*DATA PROVIDED*:
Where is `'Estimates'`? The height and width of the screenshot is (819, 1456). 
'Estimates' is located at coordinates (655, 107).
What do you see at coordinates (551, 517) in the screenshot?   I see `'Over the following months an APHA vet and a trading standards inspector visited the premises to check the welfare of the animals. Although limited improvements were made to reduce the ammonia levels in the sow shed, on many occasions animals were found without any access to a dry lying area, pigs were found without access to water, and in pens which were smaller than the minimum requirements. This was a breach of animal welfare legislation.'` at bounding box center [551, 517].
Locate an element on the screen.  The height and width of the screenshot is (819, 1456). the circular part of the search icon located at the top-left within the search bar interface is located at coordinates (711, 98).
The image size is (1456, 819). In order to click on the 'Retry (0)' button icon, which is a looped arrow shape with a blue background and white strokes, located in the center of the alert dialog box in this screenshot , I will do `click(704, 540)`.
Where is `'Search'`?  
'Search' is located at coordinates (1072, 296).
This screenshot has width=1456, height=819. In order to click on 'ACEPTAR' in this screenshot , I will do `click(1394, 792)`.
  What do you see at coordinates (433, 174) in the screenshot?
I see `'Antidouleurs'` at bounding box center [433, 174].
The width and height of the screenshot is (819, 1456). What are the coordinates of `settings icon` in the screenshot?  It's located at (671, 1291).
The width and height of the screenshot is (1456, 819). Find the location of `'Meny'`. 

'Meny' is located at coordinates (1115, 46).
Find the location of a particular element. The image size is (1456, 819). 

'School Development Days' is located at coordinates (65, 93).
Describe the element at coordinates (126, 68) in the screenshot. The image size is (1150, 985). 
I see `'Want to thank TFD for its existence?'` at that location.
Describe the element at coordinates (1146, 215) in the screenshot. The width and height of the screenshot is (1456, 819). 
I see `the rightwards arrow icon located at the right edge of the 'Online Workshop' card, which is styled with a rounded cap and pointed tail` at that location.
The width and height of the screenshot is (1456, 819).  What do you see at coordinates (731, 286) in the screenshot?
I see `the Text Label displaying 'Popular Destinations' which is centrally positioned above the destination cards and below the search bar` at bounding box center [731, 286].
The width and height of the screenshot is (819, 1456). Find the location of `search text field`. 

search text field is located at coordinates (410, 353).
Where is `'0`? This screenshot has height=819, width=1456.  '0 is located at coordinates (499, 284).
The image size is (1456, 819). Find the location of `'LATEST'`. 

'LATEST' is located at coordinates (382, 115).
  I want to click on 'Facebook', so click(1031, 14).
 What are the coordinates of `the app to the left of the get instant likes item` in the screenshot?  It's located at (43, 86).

*THE REQUEST*: Copy all of the records above word for word, keeping every line as it appears.

*REPLY*:
Where is `'Estimates'`? The height and width of the screenshot is (819, 1456). 
'Estimates' is located at coordinates (655, 107).
What do you see at coordinates (551, 517) in the screenshot?   I see `'Over the following months an APHA vet and a trading standards inspector visited the premises to check the welfare of the animals. Although limited improvements were made to reduce the ammonia levels in the sow shed, on many occasions animals were found without any access to a dry lying area, pigs were found without access to water, and in pens which were smaller than the minimum requirements. This was a breach of animal welfare legislation.'` at bounding box center [551, 517].
Locate an element on the screen.  The height and width of the screenshot is (819, 1456). the circular part of the search icon located at the top-left within the search bar interface is located at coordinates (711, 98).
The image size is (1456, 819). In order to click on the 'Retry (0)' button icon, which is a looped arrow shape with a blue background and white strokes, located in the center of the alert dialog box in this screenshot , I will do `click(704, 540)`.
Where is `'Search'`?  
'Search' is located at coordinates (1072, 296).
This screenshot has width=1456, height=819. In order to click on 'ACEPTAR' in this screenshot , I will do `click(1394, 792)`.
  What do you see at coordinates (433, 174) in the screenshot?
I see `'Antidouleurs'` at bounding box center [433, 174].
The width and height of the screenshot is (819, 1456). What are the coordinates of `settings icon` in the screenshot?  It's located at (671, 1291).
The width and height of the screenshot is (1456, 819). Find the location of `'Meny'`. 

'Meny' is located at coordinates (1115, 46).
Find the location of a particular element. The image size is (1456, 819). 

'School Development Days' is located at coordinates (65, 93).
Describe the element at coordinates (126, 68) in the screenshot. The image size is (1150, 985). 
I see `'Want to thank TFD for its existence?'` at that location.
Describe the element at coordinates (1146, 215) in the screenshot. The width and height of the screenshot is (1456, 819). 
I see `the rightwards arrow icon located at the right edge of the 'Online Workshop' card, which is styled with a rounded cap and pointed tail` at that location.
The width and height of the screenshot is (1456, 819).  What do you see at coordinates (731, 286) in the screenshot?
I see `the Text Label displaying 'Popular Destinations' which is centrally positioned above the destination cards and below the search bar` at bounding box center [731, 286].
The width and height of the screenshot is (819, 1456). Find the location of `search text field`. 

search text field is located at coordinates (410, 353).
Where is `'0`? This screenshot has height=819, width=1456.  '0 is located at coordinates (499, 284).
The image size is (1456, 819). Find the location of `'LATEST'`. 

'LATEST' is located at coordinates (382, 115).
  I want to click on 'Facebook', so click(1031, 14).
 What are the coordinates of `the app to the left of the get instant likes item` in the screenshot?  It's located at (43, 86).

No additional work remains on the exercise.